> Exercise objective: From the first line of the entries below through the line bearing "Click the plus icon on 添加直播录制 button", write out each line exactly. Omit pictures.

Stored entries
______

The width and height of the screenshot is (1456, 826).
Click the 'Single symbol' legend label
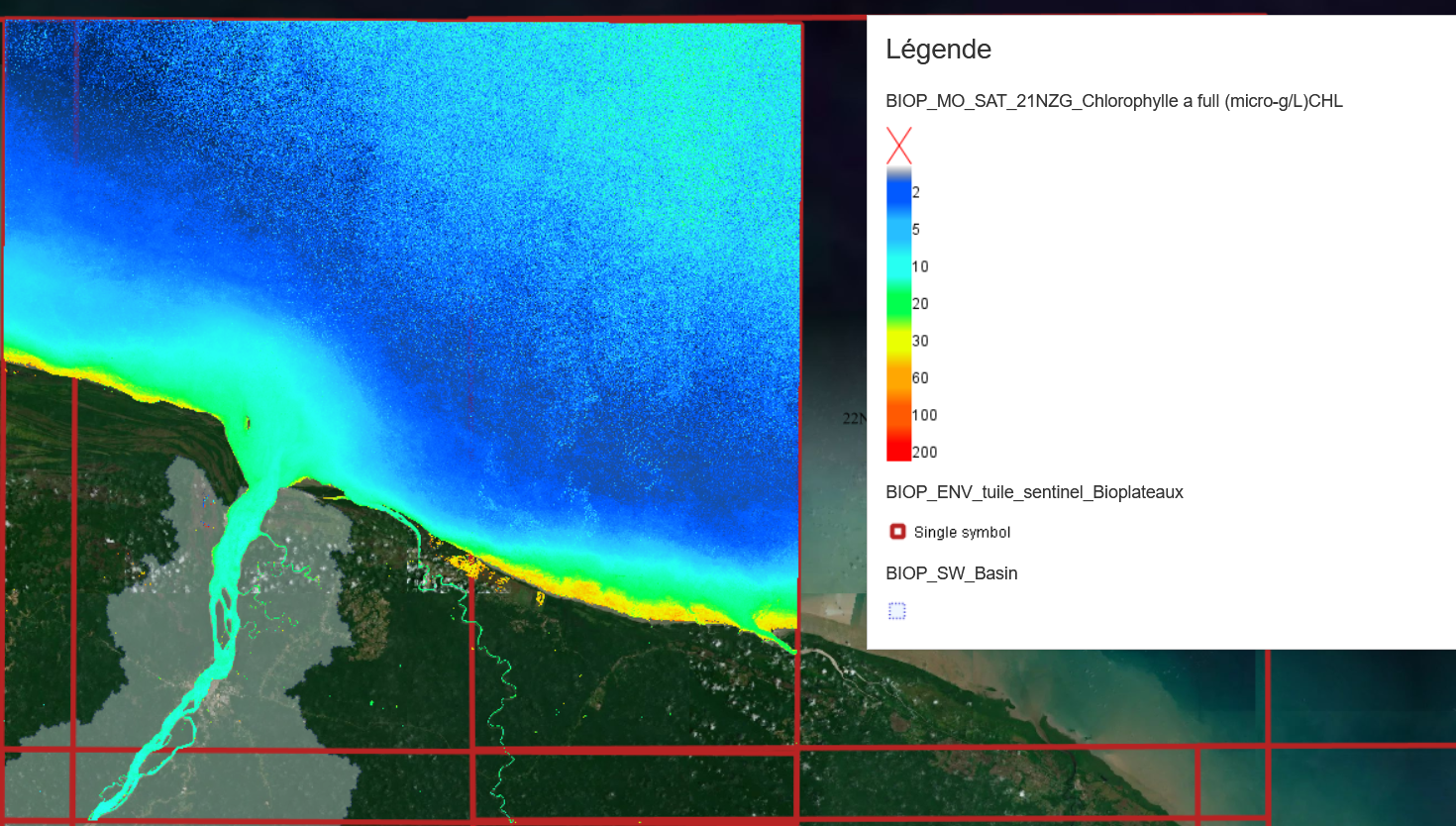click(x=962, y=533)
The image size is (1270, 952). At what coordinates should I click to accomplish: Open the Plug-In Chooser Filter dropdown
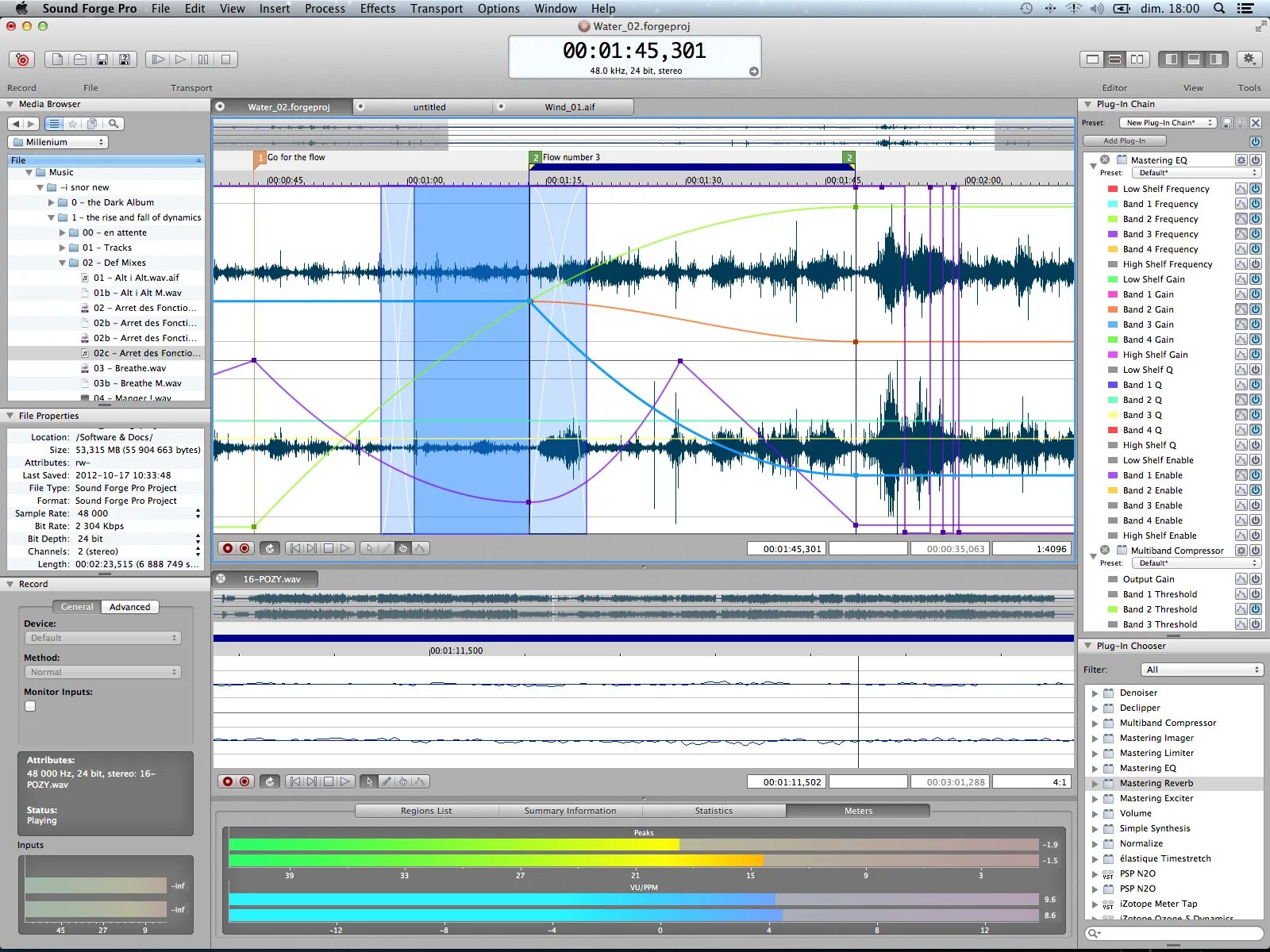[1202, 670]
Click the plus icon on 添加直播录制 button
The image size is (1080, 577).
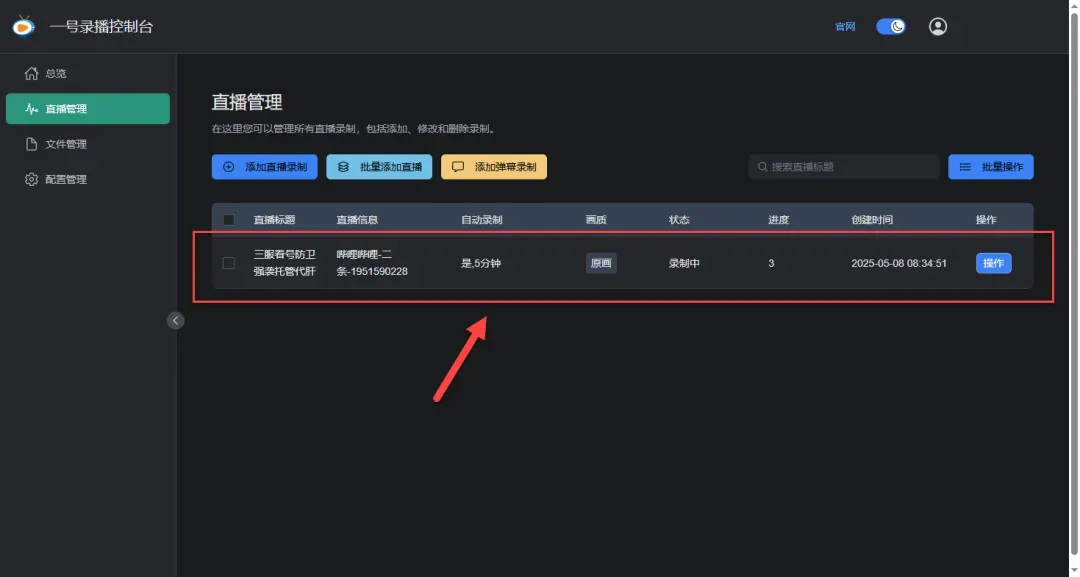pyautogui.click(x=227, y=166)
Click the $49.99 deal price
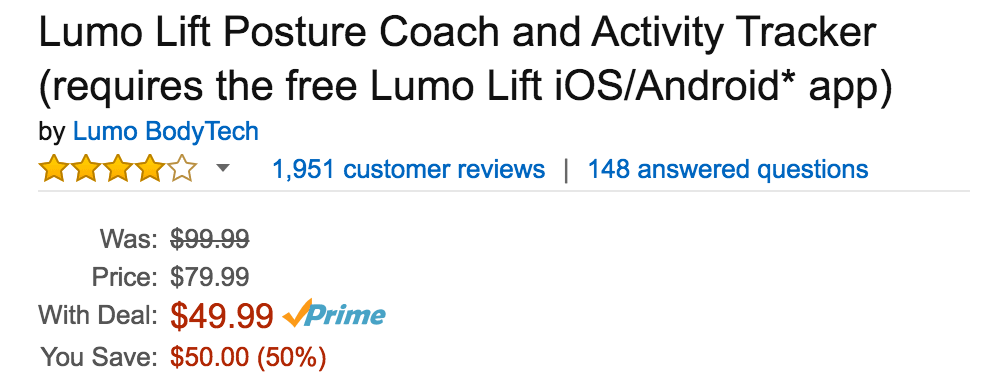The width and height of the screenshot is (998, 392). pos(222,316)
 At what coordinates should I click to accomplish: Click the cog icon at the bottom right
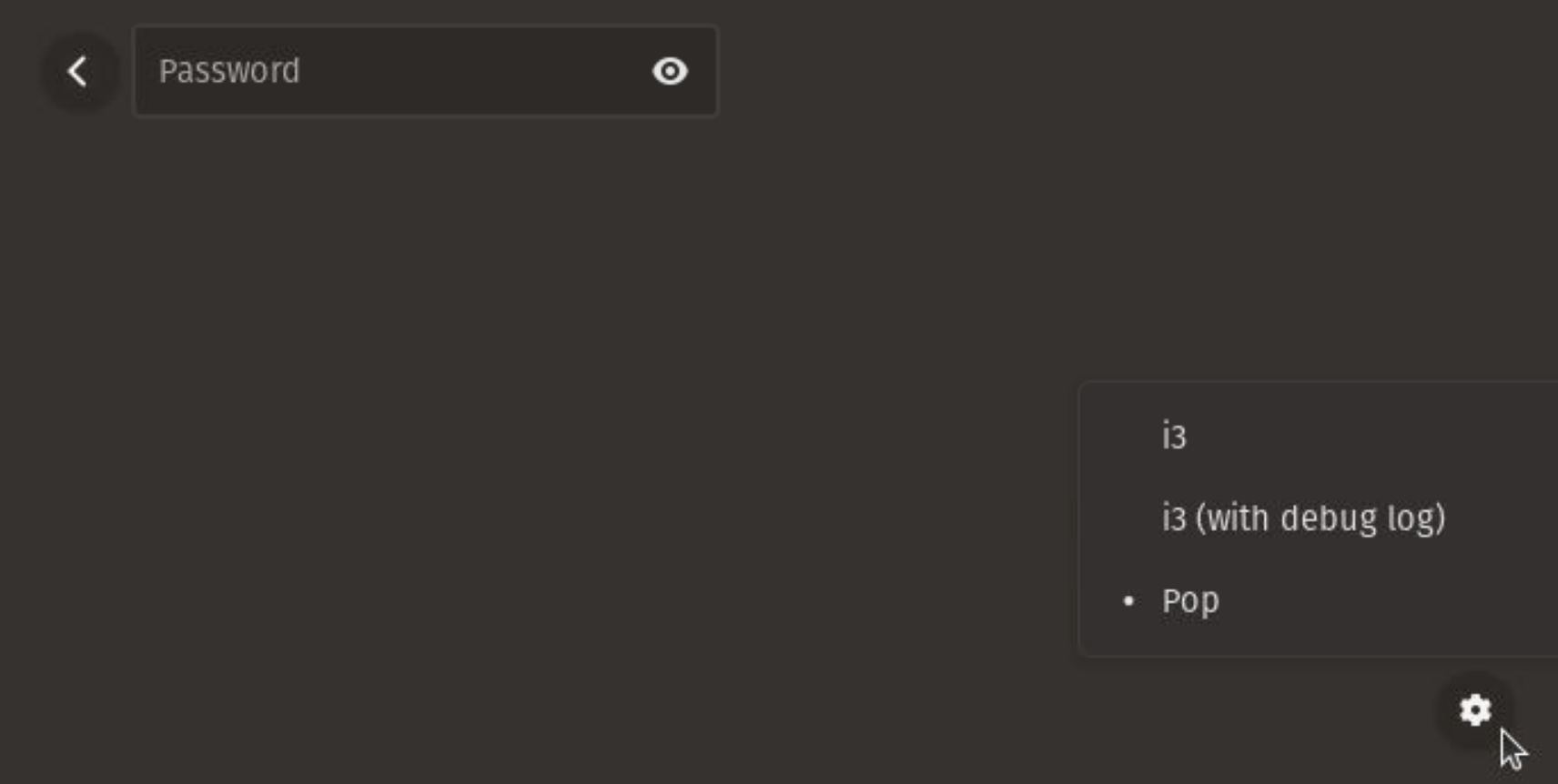point(1475,709)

______

> Response area:
The width and height of the screenshot is (1456, 826).
Click the 'Single symbol' legend label
click(x=962, y=533)
The image size is (1270, 952). At what coordinates should I click to accomplish: Open the Plug-In Chooser Filter dropdown
[1202, 670]
Click the plus icon on 添加直播录制 button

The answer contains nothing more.